According to the research, there were 2037 publicly reported breaches
through to June 30, accounting for a 52% decrease compared to the
first six months of 2019 and 19% below the same time period for 2018.
By mid-year 2019, there had been 4298 breaches reported.

The main cause of data breaches in the first half of this year were
misconfigured databases and services. Over 27 billion records were
exposed between January 1 2020 and June 30 2020, exceeding the total
number of records exposed during all of 2019 by more than 12 billion
records.

In an email to Infosecurity, HaveIBeenPwned? founder Troy Hunt said
there is an issue around data breaches, as “we only ever know about
the tip of the data breach iceberg and there’s frequently a long lead
time between breach and discovery.”

He added: “Depending on how you measure it, I’m sure one could easily
show the trend going the other way too; I normally load a new breach
into HIBP once every four days but added 16 in a two-week period over
late July and early August due to the ShinyHunters incidents.”

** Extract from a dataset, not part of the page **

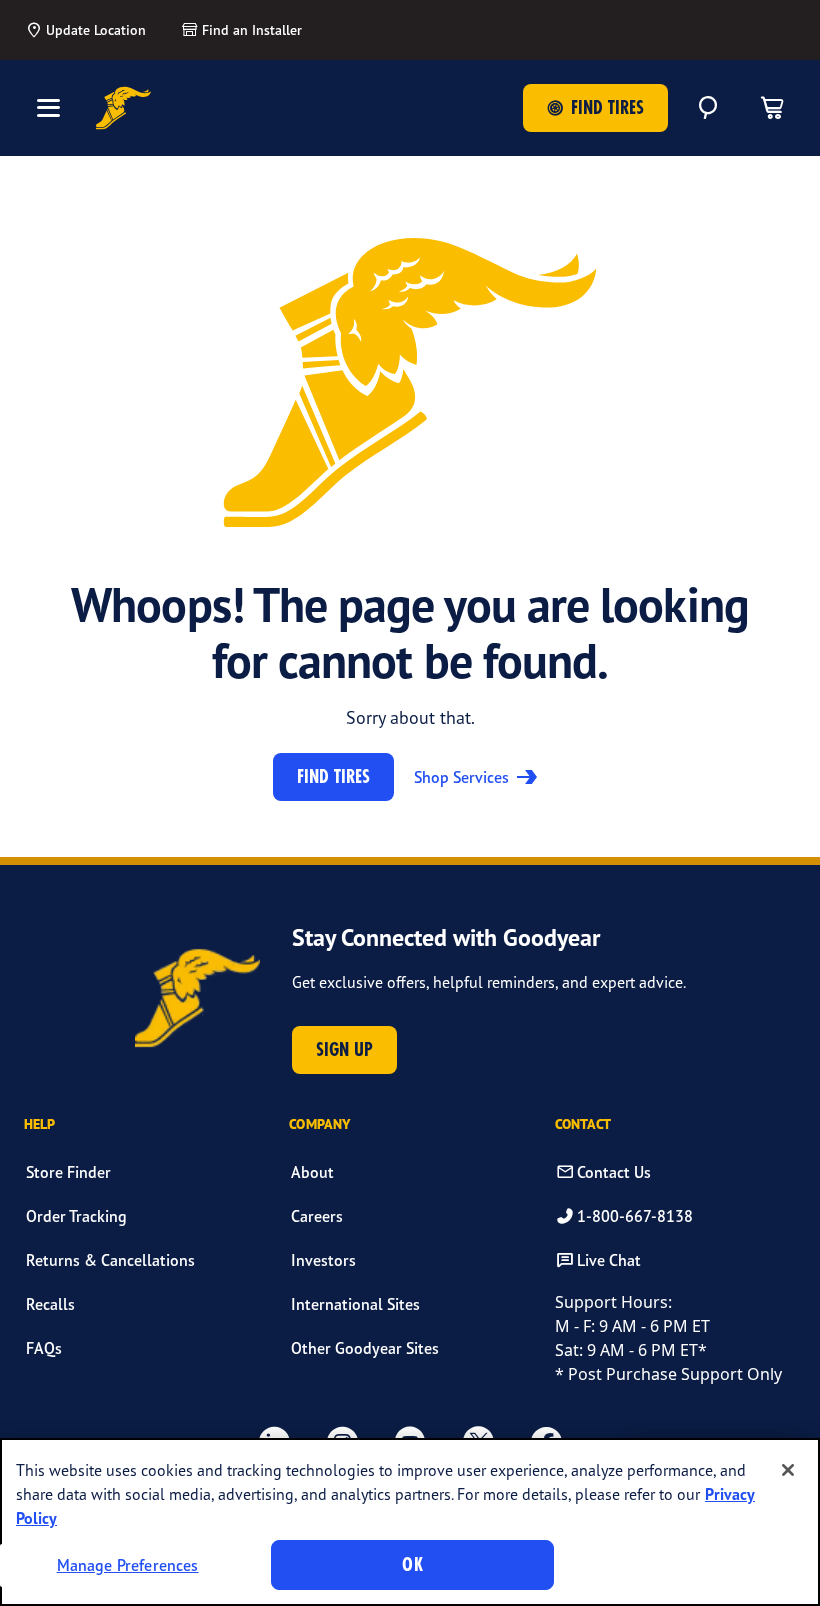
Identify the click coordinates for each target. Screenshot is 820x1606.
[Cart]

Steven Furnell, professor of cybersecurity at the University of
Nottingham, said his instinct is that we’re not necessarily seeing a
decrease of breach events, “but more likely that attention has been
distracted by the pressing demands of COVID-19 and the transition to
home working.”

He suspected that certain things are also going to be more difficult
to monitor and capture in the home working context, “and I so I
imagine that some events may not come to light as quickly or clearly
as would otherwise have been the case.

“Given that organizations will have differed quite widely in their
prior positioning for home working (e.g. whether they had any policy
in place to guide staff, and had done any related training and
awareness), it is likely that many will have had staff fending for
themselves to a greater degree than normal, and potentially left
exposed in the process,” Furnell said. “So, it seems unlikely that
breaches would have really decreased in this ‘less controlled’ context
compared to what happens in the normal workplace setting.”

Last week’s research released by CI Security analyzed data from the US
Department of Health and Human Services, and found healthcare breach
reports in the first half of this year were down 10.4% compared to the
second half of 2019, with the number of breached records falling by
nearly 83%.

Robert Meyers, channel solutions architect at One Identity, also
suspected the numbers had decreased due to lower reporting. “The
reason is simple, the world changed,” Meyers said. “The COVID-19
outbreak changed the way organizations work, and shifted everyone’s
priorities. So, while things may have calmed back down and
organizations may have settled into their new, remote working set-up,
we can expect a rise in breaches reported in the second half of the
year, and an artificially low number in the first half of the year.”